# How to maintain an e-commerce site while on vacation



## KHill (Oct 21, 2009)

Hello all,
I am considering opening an online store/e-commerce site. I have one main hesitation. How will I fulfill orders while I am on vacation or away from home for a holiday? I will be operating the e-store myself, and I don't have a business partner. I am sure many of you have e-stores. How do you fulfill orders while on vacation? Any advice would be helpful.


----------



## ldhjr (Sep 10, 2008)

I have no idea but i would love to hear and answer from a pro...I will be starting my online store very soon but not really worried about the vacation part yet...I will focus on making the money first and then cross that bridge.

`Larry


----------



## EnMartian (Feb 14, 2008)

A lot of sites simply say they're going on vacation or will be away and they will fill orders when they return. As long as you give specific dates, and give people enough warning of when you'll be dark, I don't think it will be a huge problem. 

I've never been a sole proprietor so this is just what I've seen other sites do. Enough of them do it that I have to believe it doesn't impact business that much.


----------



## KHill (Oct 21, 2009)

Thanks EnMartian for your suggestion. Like Idhjr, i don't plan to take vacations while getting the business off of the ground, I just need to have a plan in place in case an emergency arises.

## MATERIAL SUPPLIED:
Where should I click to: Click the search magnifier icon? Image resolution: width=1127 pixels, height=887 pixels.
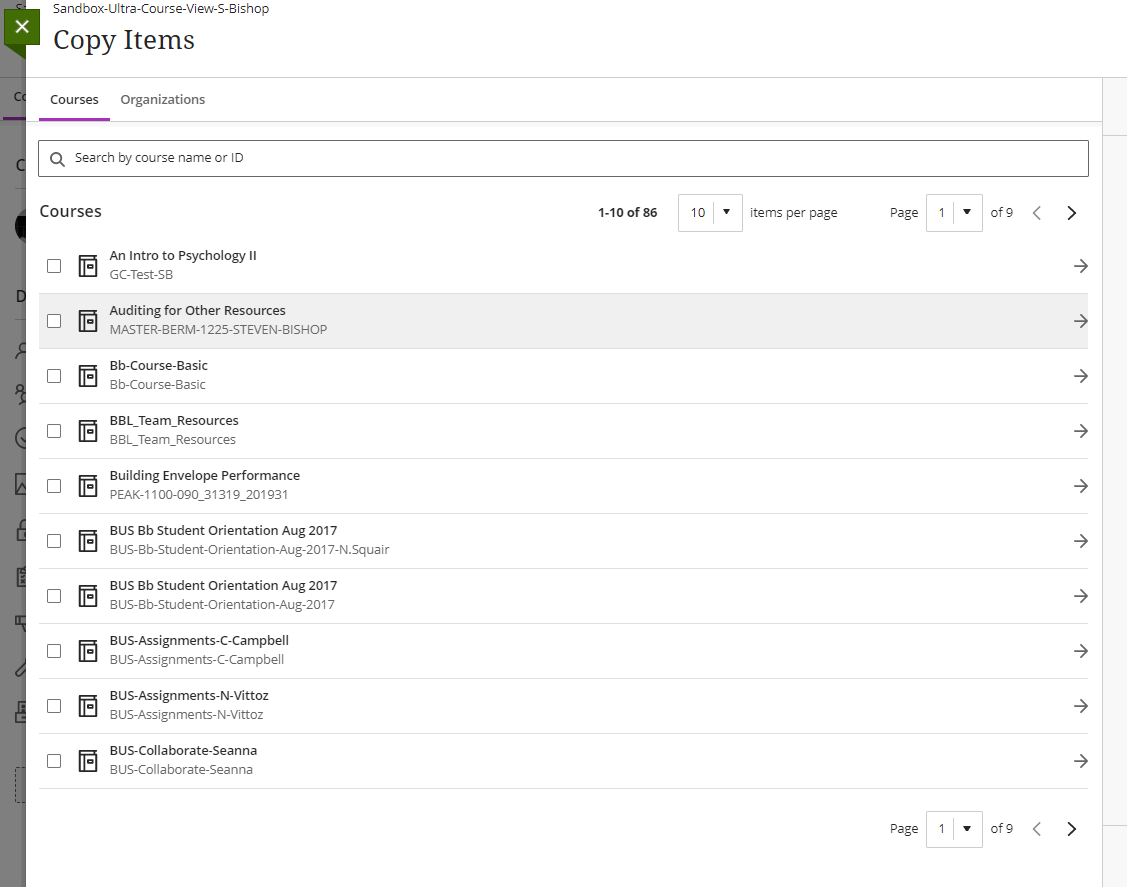pos(57,158)
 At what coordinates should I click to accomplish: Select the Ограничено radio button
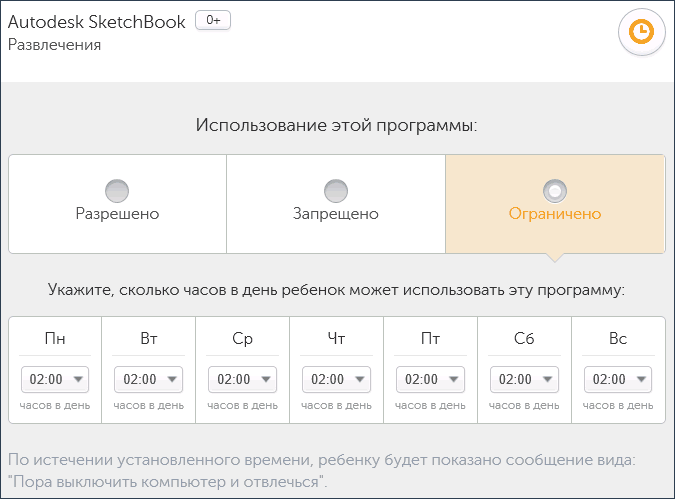[554, 190]
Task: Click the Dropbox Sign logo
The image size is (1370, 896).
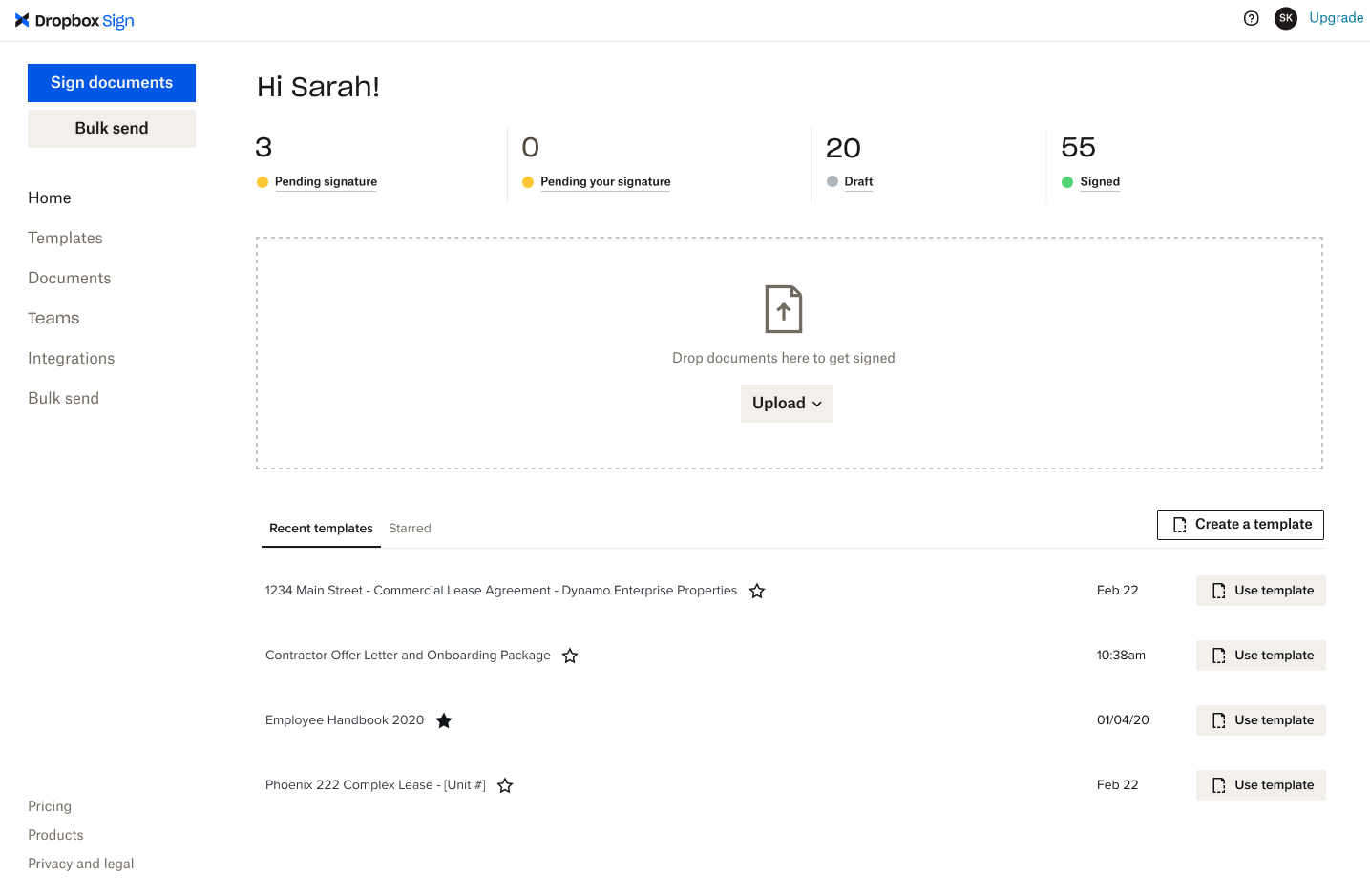Action: coord(74,20)
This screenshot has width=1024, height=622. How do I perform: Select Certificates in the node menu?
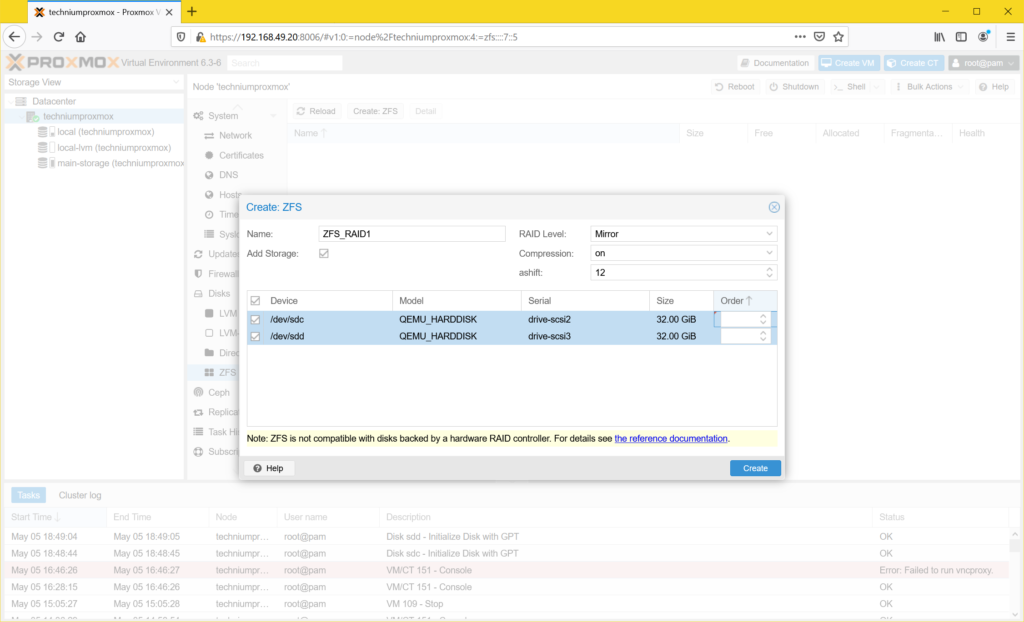(x=243, y=155)
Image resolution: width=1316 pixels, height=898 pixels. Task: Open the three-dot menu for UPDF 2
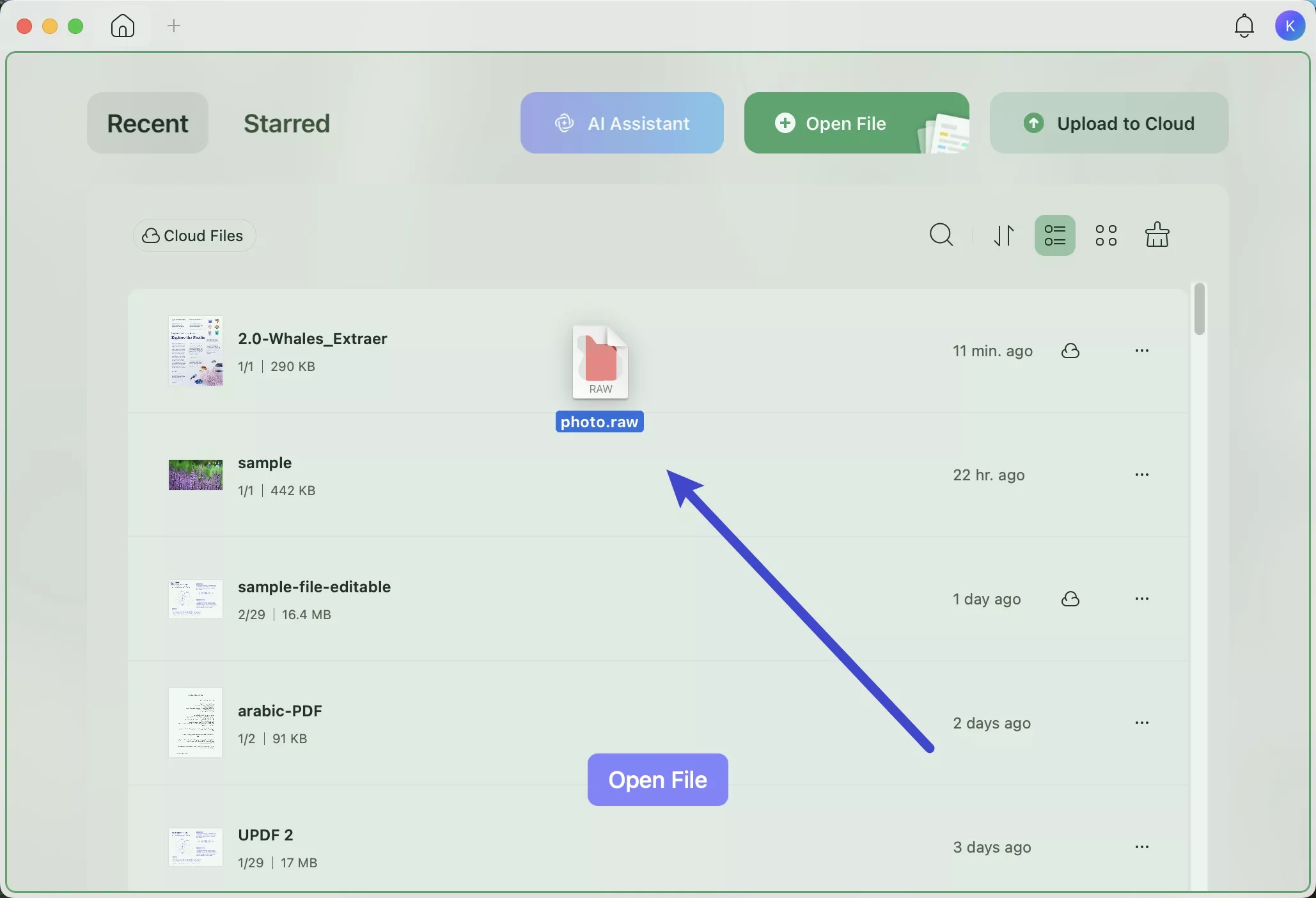(1142, 847)
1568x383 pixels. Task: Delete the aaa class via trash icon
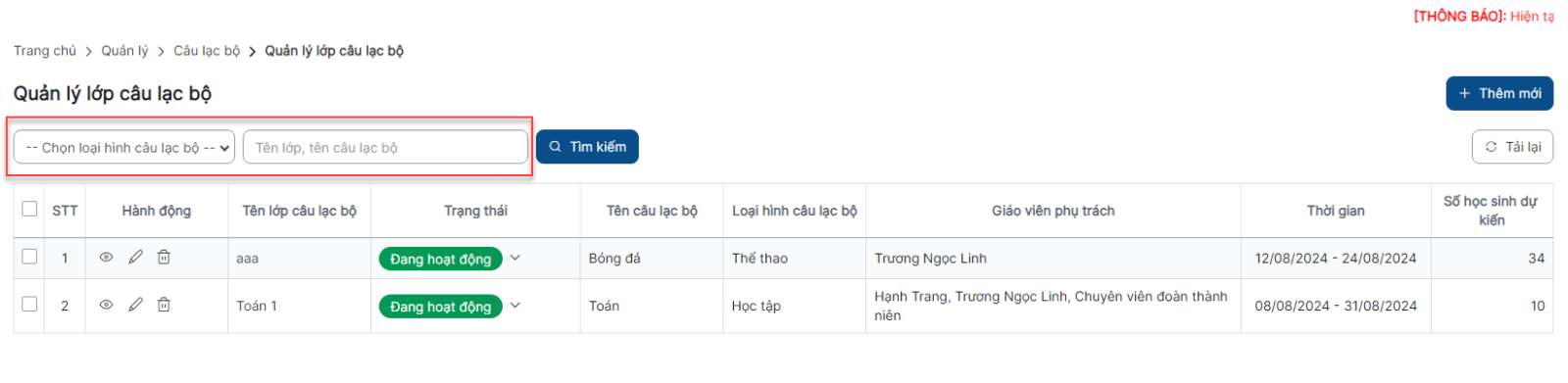(x=164, y=257)
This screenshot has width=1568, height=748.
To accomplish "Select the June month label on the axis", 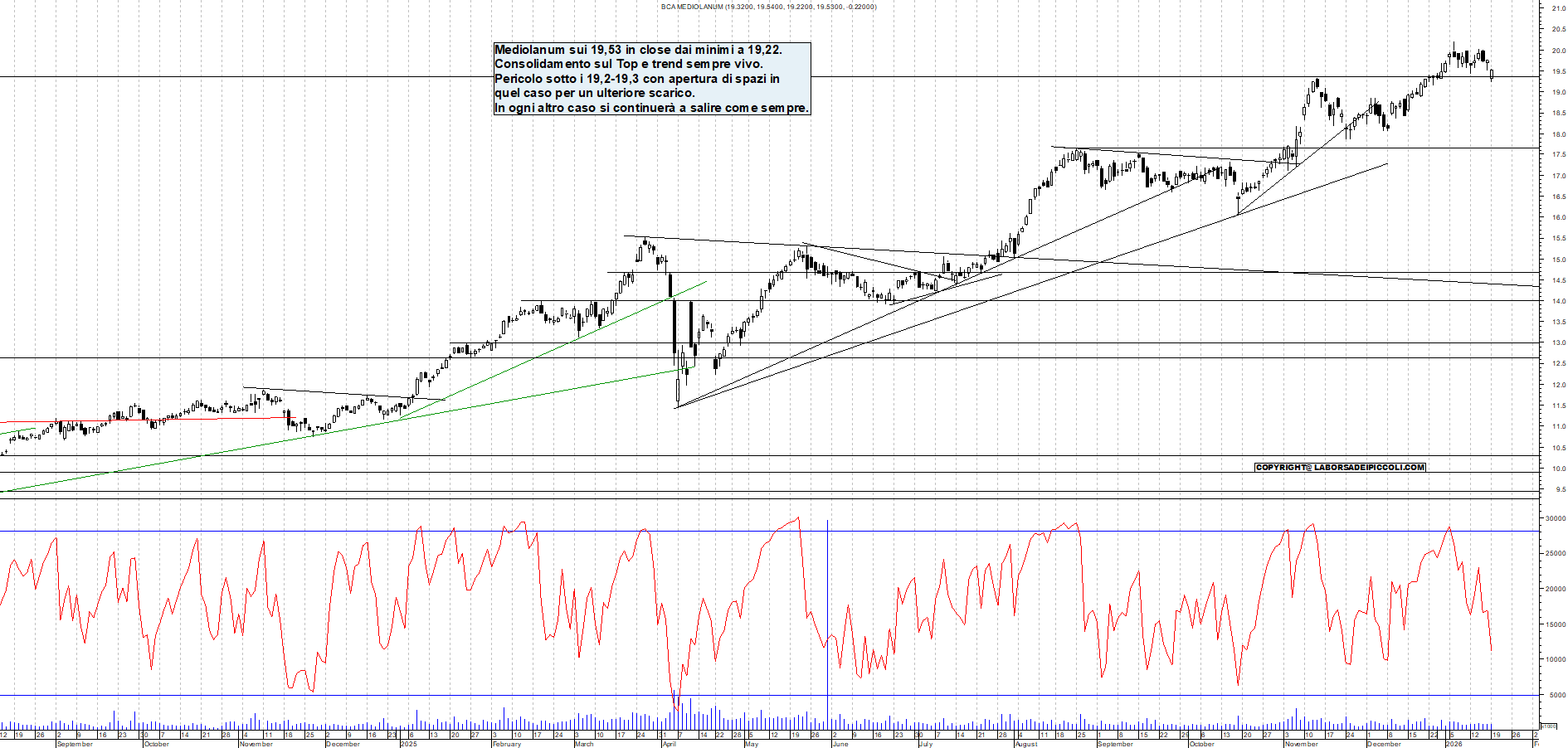I will pyautogui.click(x=841, y=745).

## WHAT YOU ARE ASKED TO DO:
Extend the forum thread about running an online store while on vacation, picking up after its last post. The records come from a different source than the forum thread.

## FINAL RESULT:
----------



## allhamps (Mar 15, 2007)

Vacation? You mean people still have time to take those? Just kidding. I've had my e-site for 2 years now and this year, finally, I took a VACATION. I put a message on my main page that due to summer/vacation schedules, order processing would take a little more time (I gave specifics). Then I changed the delivery time on all of my items to 10-14 business days before the item would be shipped. And then, of course, I took my lap top with me to keep an eye out for any dissastisfied customers/comments. Everything worked well and I gave a special discount coupon to everyone who placed an order during my "vacation", to say thanks for bearing with us.


----------



## hostingdiva (Mar 31, 2006)

You just want to make sure that you tell people is advanced - two months notice is usually good. Then, you will still want to take your computer with you so that you can answer e-mail and clarify things for people.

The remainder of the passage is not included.